(Assigned task):
Return exactly the lines from the one containing "Task: Open the English language selector" through the last line of the records below, both included, and leave out any pictures.
::::::::
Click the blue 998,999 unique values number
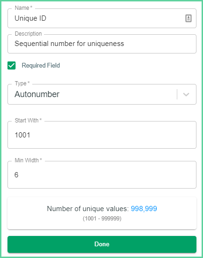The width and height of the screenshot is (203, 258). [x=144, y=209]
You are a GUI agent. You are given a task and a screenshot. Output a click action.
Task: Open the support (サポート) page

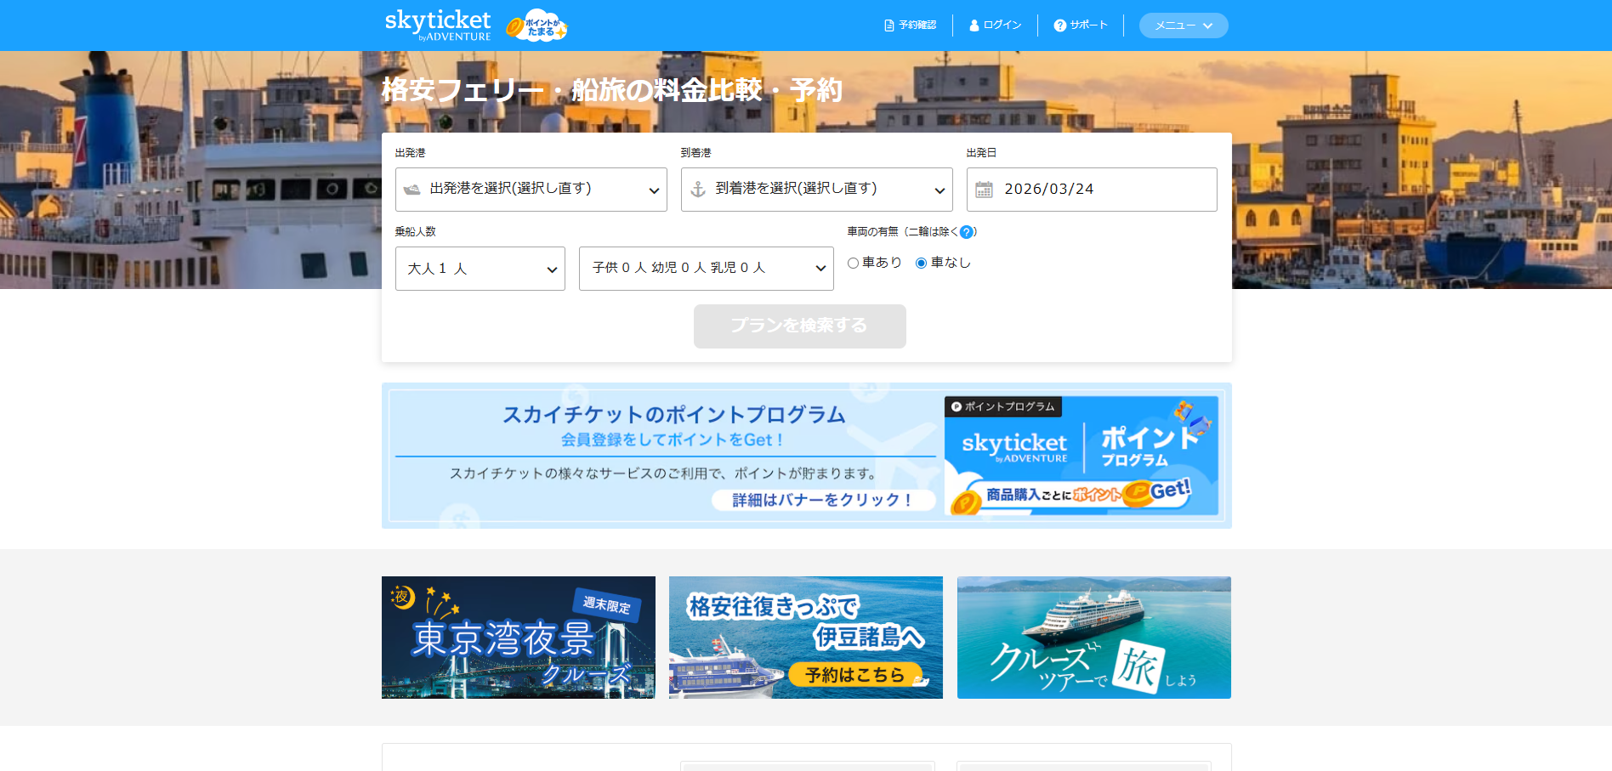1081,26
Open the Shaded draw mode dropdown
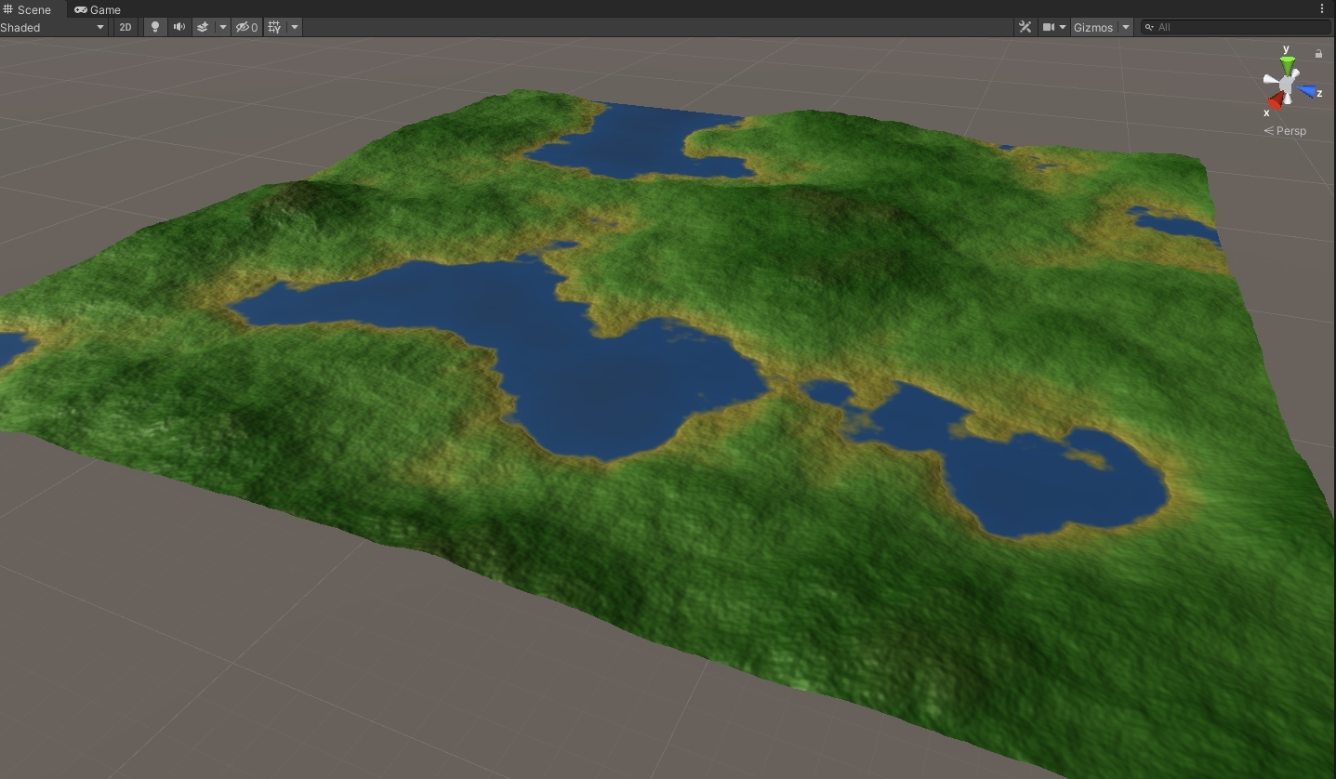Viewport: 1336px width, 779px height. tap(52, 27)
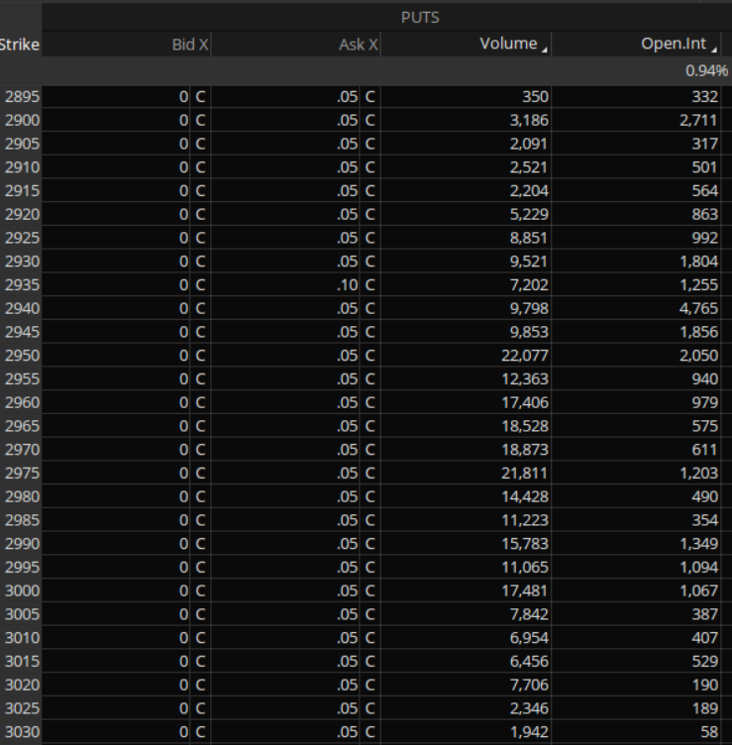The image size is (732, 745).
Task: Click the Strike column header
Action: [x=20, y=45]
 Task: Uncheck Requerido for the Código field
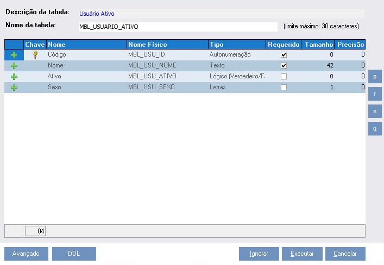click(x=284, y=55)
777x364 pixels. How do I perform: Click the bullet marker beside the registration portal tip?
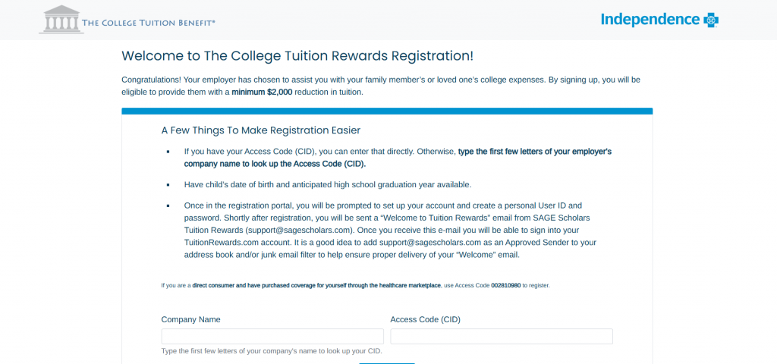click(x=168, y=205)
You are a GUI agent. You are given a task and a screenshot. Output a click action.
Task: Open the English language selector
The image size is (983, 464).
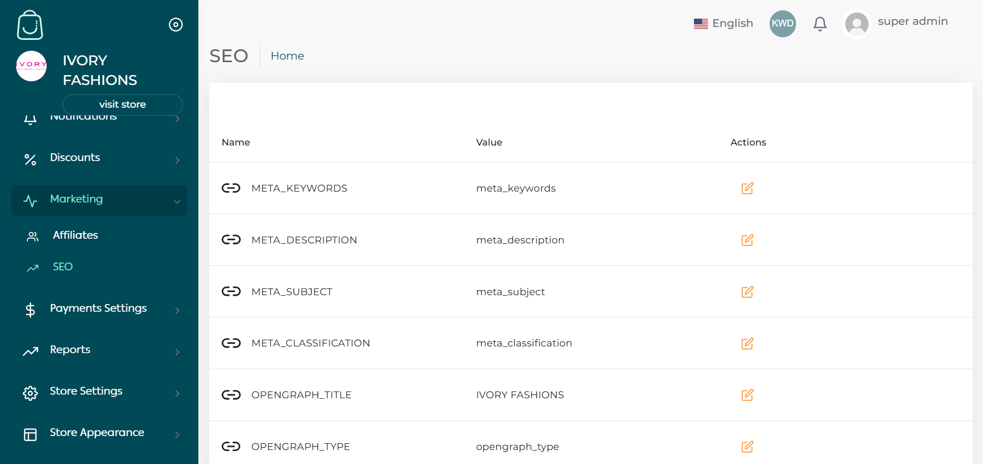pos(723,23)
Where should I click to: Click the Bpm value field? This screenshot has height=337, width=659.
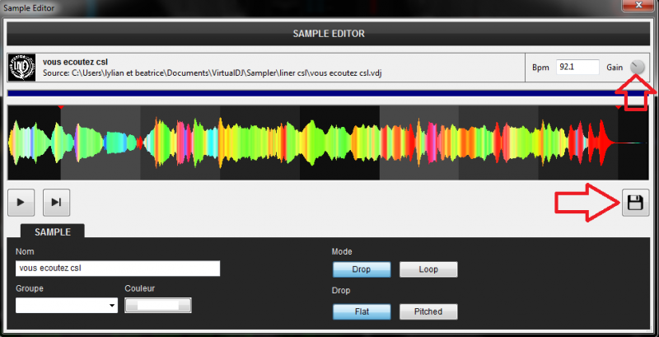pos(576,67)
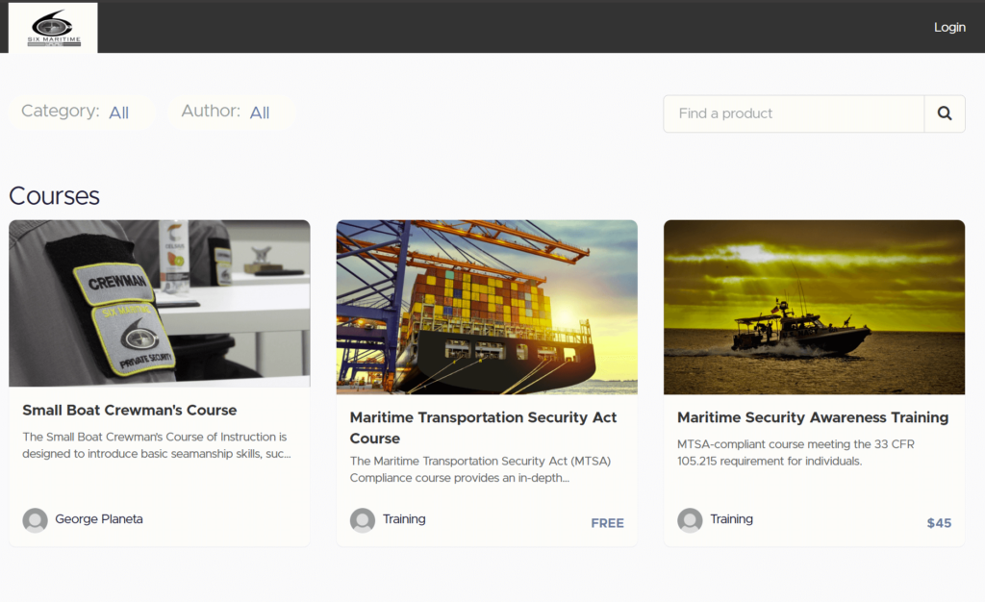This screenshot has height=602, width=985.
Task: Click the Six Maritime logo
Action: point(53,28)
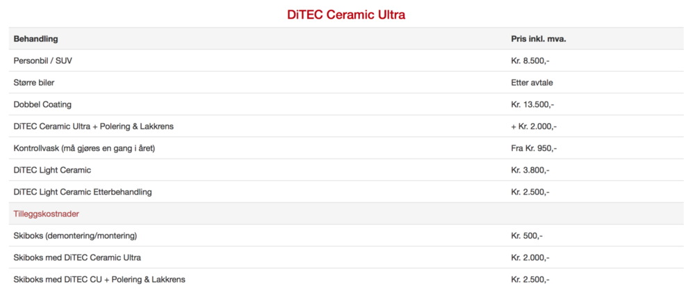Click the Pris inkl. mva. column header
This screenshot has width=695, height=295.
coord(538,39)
::::::::
(Final answer):
Task: Open the English language selector
The image size is (983, 464).
pos(723,23)
Where should I click to: Click the Bpm value field? This screenshot has height=337, width=659.
pos(576,67)
This screenshot has height=602, width=985.
Task: Click the Six Maritime logo
Action: point(53,28)
Click the Pris inkl. mva. column header
This screenshot has width=695, height=295.
coord(538,39)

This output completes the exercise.